2. A court challenge by a group of Wangan and Jagalingou people to a land-use agreement. If the challenge to invalidate the agreement is successful, Adani would then require the Queensland government to extinguish native title at the mine site.
3. A stop order application by a group of Juru people, amid a dispute about cultural heritage in the vicinity of the Abbot Point coal terminal and a section of the rail link.
4. Finance to build an airstrip near the mine site for fly-in fly-out workers. Townsville council reallocated funding for the project recently, having expressed concerns about Adani’s ability to continue with the Carmichael project.
5. Finance to build the rail line. After the Queensland government vetoed a loan through the Northern Australia Infrastructure Facility, environmentalists fear the government-backed Export Finance and Insurance Corporation may support the rail link.
6. The Queensland Labor government has imposed more than 240 conditions on the Carmichael coalmine project, 132 of which relate to water. On May 3, the coordinator-general fixed a new lapse date for the project’s evaluation report to August 14 next year. A month ago, the government also insisted Adani find the source of local groundwater before it signs off on the water management plan for the mine.
Federal Labor environment spokesperson Mark Butler, who opposes the mine, was sceptical of claims Adani would soon have the finance required for the rail line.
“If I had a dollar for every front page where Adani said it had finance for this new coal mine I'd be a very rich man,” he said. “Frankly, I'll believe it when I see it.
“My view about this project has been clear for some time.
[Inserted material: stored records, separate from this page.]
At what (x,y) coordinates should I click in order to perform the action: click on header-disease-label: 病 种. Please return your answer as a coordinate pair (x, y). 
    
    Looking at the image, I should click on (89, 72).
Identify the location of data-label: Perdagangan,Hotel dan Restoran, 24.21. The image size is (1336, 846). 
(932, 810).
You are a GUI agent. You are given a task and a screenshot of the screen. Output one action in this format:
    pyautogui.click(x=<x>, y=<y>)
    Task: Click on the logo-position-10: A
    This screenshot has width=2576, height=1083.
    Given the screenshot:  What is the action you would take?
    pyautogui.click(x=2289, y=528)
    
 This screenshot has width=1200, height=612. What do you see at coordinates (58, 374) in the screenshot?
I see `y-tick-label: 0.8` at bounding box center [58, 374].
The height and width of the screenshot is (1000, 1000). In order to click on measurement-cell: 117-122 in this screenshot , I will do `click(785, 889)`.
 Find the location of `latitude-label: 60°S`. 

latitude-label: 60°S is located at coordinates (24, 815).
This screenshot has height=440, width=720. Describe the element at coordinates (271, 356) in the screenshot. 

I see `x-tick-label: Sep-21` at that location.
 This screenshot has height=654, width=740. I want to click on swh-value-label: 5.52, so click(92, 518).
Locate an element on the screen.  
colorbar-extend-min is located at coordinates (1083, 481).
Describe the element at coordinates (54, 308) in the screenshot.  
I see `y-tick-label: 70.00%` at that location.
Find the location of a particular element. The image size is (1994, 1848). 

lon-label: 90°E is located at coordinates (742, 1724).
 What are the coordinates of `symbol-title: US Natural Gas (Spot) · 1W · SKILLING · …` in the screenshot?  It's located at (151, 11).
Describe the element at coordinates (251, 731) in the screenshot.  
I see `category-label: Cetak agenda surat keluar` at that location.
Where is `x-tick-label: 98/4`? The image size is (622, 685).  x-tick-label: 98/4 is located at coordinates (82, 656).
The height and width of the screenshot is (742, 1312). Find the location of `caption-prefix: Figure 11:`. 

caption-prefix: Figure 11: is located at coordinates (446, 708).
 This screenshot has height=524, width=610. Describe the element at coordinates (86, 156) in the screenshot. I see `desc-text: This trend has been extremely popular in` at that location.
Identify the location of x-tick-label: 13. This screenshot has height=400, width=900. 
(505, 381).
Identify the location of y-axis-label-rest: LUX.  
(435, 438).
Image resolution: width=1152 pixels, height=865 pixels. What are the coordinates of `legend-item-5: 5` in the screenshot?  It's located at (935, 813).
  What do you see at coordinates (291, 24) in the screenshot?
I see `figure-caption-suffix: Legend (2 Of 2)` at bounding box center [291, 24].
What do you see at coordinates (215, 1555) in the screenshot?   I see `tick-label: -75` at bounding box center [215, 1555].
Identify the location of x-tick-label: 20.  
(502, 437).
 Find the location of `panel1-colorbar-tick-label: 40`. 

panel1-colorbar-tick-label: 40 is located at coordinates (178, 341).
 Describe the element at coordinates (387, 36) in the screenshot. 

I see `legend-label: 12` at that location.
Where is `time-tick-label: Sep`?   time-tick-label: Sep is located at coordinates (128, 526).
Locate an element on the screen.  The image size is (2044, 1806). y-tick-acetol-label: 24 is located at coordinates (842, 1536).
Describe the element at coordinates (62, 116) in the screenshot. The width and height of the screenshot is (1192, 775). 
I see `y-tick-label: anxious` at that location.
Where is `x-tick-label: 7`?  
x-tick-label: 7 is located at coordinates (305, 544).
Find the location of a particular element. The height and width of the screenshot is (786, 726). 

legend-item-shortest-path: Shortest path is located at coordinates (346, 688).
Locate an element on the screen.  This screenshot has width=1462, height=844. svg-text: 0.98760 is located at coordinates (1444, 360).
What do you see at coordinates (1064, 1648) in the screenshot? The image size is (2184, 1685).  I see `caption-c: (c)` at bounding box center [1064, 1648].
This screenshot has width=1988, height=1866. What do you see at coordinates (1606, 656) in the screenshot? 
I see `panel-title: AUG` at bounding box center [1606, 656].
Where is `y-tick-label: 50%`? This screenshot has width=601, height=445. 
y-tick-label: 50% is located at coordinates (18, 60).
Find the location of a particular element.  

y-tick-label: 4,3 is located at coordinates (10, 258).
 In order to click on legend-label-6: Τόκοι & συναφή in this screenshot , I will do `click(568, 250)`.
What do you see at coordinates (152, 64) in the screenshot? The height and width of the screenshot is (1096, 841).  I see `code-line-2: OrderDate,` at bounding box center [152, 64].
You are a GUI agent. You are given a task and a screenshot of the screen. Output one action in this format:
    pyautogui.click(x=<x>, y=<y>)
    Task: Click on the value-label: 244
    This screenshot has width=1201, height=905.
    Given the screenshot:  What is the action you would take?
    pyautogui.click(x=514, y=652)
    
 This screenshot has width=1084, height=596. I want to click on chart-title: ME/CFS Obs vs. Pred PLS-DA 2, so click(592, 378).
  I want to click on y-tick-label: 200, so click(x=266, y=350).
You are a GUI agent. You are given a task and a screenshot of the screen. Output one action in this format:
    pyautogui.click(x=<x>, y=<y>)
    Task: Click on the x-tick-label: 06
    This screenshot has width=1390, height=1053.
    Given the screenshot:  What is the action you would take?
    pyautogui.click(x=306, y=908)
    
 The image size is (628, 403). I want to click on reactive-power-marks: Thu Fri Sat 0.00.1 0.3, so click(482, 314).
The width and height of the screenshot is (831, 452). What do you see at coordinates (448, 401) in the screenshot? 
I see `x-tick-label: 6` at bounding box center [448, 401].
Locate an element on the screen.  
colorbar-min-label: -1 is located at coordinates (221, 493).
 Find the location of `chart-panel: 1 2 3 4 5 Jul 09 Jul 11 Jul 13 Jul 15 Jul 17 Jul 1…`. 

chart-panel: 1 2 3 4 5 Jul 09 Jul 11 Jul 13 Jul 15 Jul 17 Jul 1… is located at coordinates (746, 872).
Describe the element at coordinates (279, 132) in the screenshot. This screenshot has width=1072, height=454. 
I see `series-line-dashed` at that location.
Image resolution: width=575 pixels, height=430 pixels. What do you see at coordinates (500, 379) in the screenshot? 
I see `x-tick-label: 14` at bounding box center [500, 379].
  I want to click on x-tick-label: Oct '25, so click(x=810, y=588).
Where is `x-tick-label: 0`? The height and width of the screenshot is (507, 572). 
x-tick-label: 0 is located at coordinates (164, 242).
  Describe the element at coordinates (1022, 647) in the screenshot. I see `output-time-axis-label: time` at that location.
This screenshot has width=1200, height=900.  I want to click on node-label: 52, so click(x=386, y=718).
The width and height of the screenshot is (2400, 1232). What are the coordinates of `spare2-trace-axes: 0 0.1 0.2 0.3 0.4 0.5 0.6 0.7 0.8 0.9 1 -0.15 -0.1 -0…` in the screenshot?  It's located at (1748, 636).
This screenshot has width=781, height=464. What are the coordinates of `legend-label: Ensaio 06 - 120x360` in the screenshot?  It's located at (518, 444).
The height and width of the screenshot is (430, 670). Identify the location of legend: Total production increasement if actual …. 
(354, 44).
I don’t think it stacks up. I don't think it is in the national interest.”
The day after Karan Adani’s interview a clarifying statement was issued by Adani Australia. It repeated his comments but said the company “continues to work to secure finance for the Carmichael project”.
It remains unclear where the money to build the mine will come from, or the extent of any external commitment to Carmichael. Tim Buckley, from the Institute for Energy Economics and Financial Analysis, said Gautam Adani had the financial wealth to self-fund Carmichael and “we can’t assume this project is dead”.
“Gautam Adani has never been wealthier than he is today. Never underestimate a billionaire,” Buckley said.
Buckley said the statements by Karan Adani and by the company appeared to be “continued pressure on the federal government to provide yet another massive subsidy”.
This “continued pressure” by Adani will be met by an emboldened movement against the project, particularly against any further public funding to Adani or to its agents for construction of the rail project.
On July 18, Australian Conservation Foundation Chief Executive Officer Kelly O’Shanassy said: “These comments confirm what we have known for some time; Adani is serious about building its dirty coalmine and it is time for our elected representatives to side with the wider community and stop it.
“Digging up and burning coal from the Adani mine will unleash huge amounts of climate pollution, which will accelerate damage to the Great Barrier Reef and turbo-charge dangerous extreme weather events like bushfires, heatwaves and floods.
“Adani’s polluting coal mine will also trash critical habitat for precious native species like the Black-throated finch. And it will be allowed to guzzle our critical groundwater.
“This is not a project that represents the best interests of the community and the natural world we rely on. Now, more than ever, we need a commitment from all political parties that they will stop this polluting coal mine before it wrecks our safe climate and natural world.
“Community action has driven our elected representatives to stop these kinds of dangerous and environment-wrecking projects in the past. The Franklin River flows freely today as testament to this.
“The community campaign to stop Adani’s polluting coal mine is the biggest environmental movement in Australia since the Franklin River dam protests. We will continue to organise against Adani’s dirty coal mine until it is stopped, and the Galilee Basin is closed for coal mining.”